» EXERCISE: Whenever the word "computer" appears in a line of the listing, copy that line.

» SUPPLIED RECORDS:
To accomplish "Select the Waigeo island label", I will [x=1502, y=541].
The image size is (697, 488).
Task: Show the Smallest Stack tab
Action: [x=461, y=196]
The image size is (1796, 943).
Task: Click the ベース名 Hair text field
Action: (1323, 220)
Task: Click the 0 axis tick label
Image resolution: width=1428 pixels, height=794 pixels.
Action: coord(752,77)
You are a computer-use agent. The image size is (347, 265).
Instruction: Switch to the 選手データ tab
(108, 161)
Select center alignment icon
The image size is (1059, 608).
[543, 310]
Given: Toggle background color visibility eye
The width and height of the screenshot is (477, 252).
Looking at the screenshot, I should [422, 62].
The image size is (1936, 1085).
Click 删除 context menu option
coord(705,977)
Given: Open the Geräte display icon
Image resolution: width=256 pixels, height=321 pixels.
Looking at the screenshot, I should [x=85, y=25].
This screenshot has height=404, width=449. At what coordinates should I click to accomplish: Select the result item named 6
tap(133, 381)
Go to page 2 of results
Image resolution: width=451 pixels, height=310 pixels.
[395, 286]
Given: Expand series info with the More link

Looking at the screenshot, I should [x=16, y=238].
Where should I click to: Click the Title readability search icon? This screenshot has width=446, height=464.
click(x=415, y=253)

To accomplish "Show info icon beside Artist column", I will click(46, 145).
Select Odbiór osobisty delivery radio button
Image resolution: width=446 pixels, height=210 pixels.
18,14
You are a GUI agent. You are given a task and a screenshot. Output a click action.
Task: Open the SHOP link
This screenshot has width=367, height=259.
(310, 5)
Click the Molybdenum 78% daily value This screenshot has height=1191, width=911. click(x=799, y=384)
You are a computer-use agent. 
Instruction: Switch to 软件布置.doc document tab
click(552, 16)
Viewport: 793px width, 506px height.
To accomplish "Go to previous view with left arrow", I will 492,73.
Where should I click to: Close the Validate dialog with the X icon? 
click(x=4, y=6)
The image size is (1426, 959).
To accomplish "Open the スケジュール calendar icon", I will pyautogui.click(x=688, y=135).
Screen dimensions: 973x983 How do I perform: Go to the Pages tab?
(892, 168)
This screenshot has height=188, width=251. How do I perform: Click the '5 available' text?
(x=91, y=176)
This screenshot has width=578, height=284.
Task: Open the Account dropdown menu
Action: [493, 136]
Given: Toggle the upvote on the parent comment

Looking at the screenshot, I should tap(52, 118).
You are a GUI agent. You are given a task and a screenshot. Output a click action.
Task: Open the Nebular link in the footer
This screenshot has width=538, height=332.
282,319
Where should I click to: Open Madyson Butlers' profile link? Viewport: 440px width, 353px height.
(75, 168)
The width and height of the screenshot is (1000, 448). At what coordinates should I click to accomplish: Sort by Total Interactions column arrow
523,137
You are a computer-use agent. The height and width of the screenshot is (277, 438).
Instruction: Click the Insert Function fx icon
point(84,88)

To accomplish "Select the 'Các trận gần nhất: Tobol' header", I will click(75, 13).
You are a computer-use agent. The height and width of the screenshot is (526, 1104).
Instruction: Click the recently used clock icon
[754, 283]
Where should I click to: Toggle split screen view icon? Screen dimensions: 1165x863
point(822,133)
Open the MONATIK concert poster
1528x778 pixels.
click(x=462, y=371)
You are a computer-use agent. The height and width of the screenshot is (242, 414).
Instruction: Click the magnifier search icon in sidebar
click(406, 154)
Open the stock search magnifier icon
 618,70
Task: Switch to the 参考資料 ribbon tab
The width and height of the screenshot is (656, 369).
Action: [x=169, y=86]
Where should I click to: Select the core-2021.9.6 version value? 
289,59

» SOLUTION TO THIS EXERCISE:
You are a computer-use agent. The image size is (347, 265).
You are a computer-use agent. 
You are a computer-use agent. The height and width of the screenshot is (277, 438).
You are a computer-use agent. The height and width of the screenshot is (526, 1104).
You are a computer-use agent. The height and width of the screenshot is (242, 414).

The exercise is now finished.